Eudokia Artinya Ahmad
Menerjemahkan ulang sebuah karya besar seorang penulis terkenal dari versi bahasa asing jika ia membiarkan tulisan-tulisan lain dalam bahasanya sendiri. Tidak akan terlalu sulit. Karena si penerjemah dapat mengkaji pikiran, alasan, dan ungkapan-ungkapan dalam karya-karya si penulis asing tersebut. Namun, sejauh mana ia akan berhasil adalah pertanyaan yang hanya dapat diputuskan dan ditetapkan oleh penerjemah-penerjemah yang cakap.
Sama halnya, jika terdapat sedikit dua epistel atau tulisan Lukas dalam bahasa Ibrani, maka kitab Injilnya dapat diterjemahkan kedalam bahasa itu dan terhitung tidaklah sulit dibandingkan dengan upaya saat ini kita lakukan. Sayangnya, yang terjadi pada Perjanjian Baru tidaklah demikian. Karena sudah tidak ada lagi tulisan-tulisan kuno dalam bahasa Yesus dari mana Lukas menerjemahkan Kidung Malaikat; juga ia sendiri tidak mewariskan kepada kita buku lain dalam bahasa Semit.

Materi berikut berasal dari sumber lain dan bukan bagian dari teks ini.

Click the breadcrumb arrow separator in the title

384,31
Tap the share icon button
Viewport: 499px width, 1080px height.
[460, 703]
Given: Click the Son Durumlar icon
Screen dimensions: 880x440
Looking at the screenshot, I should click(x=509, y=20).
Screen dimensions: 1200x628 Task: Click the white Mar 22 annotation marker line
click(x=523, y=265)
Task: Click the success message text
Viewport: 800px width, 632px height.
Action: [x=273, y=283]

Bahasa Yunani modern seringkali menggunakan kata “Eudokia” dan “Eudoxia” untuk kata benda nama diri perempuan mereka. Dan kedua kata benda ini terdiri dari dua elemen “eu” dan “dokeo”, serta “eu” dan “doxa” yang berarti “kemuliaan” atau “pujian”, dan sebagainya.
Untuk menemukan kata Semit asli dalam nyanyian yang didengar dan diceritakn oleh para gembala dan diceritakan oleh gembala dan yang telah dirumuskan oleh Lukas menjadi “Eudokia”, maka kita dipaksa untuk memeriksa dan melacaknya langsung dari akar dan derivasinya dalam bahasa Yunani.

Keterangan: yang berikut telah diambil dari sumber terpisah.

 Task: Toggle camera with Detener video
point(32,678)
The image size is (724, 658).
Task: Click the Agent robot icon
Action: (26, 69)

Ada dua versi utama Perjanjian Baru dari teks Yunani, satu dalam bahasa yang disebut bahasa Syriac, dan satu lagi dalam bahasa Latin. Keduanya memuat judul yang sama pentingnya yakni “simplex” atau “simple” yang berarti “pshittha” dan “Vulgate”. Terdapat banyak bahan informasi baru mengenai dua versi kuno yang terkenal ini yang pasti membuat malu mengenai dua versi kuno yang terkenal ini yang pasti membuat malu para sejarawan kristen dan teolog kristen yang dogmatis.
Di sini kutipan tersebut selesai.